Republicans rejected the call from Democrats to ask voters whether the state should continue to ban abortions, choosing instead to advance a ballot question on welfare eligibility.
The advisory referendum on welfare proposed by top Republicans wouldn’t change state law, but supporters said they just want the public’s feedback on the issue.
“They’re asking people to advise on a law that already exists,” said Evers in an interview. “Instead of actually having the people of Wisconsin respond to something that is not law.”
The measure now heads to the Assembly, which must pass it before it can be placed on the April 4 ballot for voter consideration.
Another amendment that will be included on the April 4 ballot is a constitutional amendment asking voters to give judges more discretion when making bail decisions.
According to the Milwaukee Journal Sentinel, The state Assembly on Thursday approved the proposal in a bipartisan vote 74-23, with 10 Democrats joining Republicans in supporting the measure.
The bail amendment was introduced last year following the Waukesha Christmas Parade tragedy. The man convicted, Darrell Brooks, had been released on $1,000 bail for a domestic violence offense just days before he drove through the parade route killing six people, injuring approximately 60 others.
The amendment passed the Assembly and Senate during the last session with bipartisan support. The legislation had been in the works for years before the attack.

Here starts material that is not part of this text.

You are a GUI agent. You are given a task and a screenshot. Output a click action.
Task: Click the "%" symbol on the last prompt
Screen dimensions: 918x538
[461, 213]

Putting the amendment on the April ballot gives the Republican-controlled Legislature a chance to score an early win in the new legislative session while avoiding a veto from Gov. Evers. The proposal’s popularity with conservatives could also drive supporters to the polls in a pivotal election that will determine ideological control of the state Supreme Court.
The amendment would require a judge to consider a defendant’s potential risk to public safety, including his or her criminal history, when setting bail. Currently, cash bail is set only as a means to ensure the person appears in court. Democrats have argued the amendment could create further inequity in the criminal justice system by allowing wealthy defendants to more easily get out of jail.
Democratic lawmakers said they were concerned about the scope of the amendment, which lawmakers plan to clarify before April.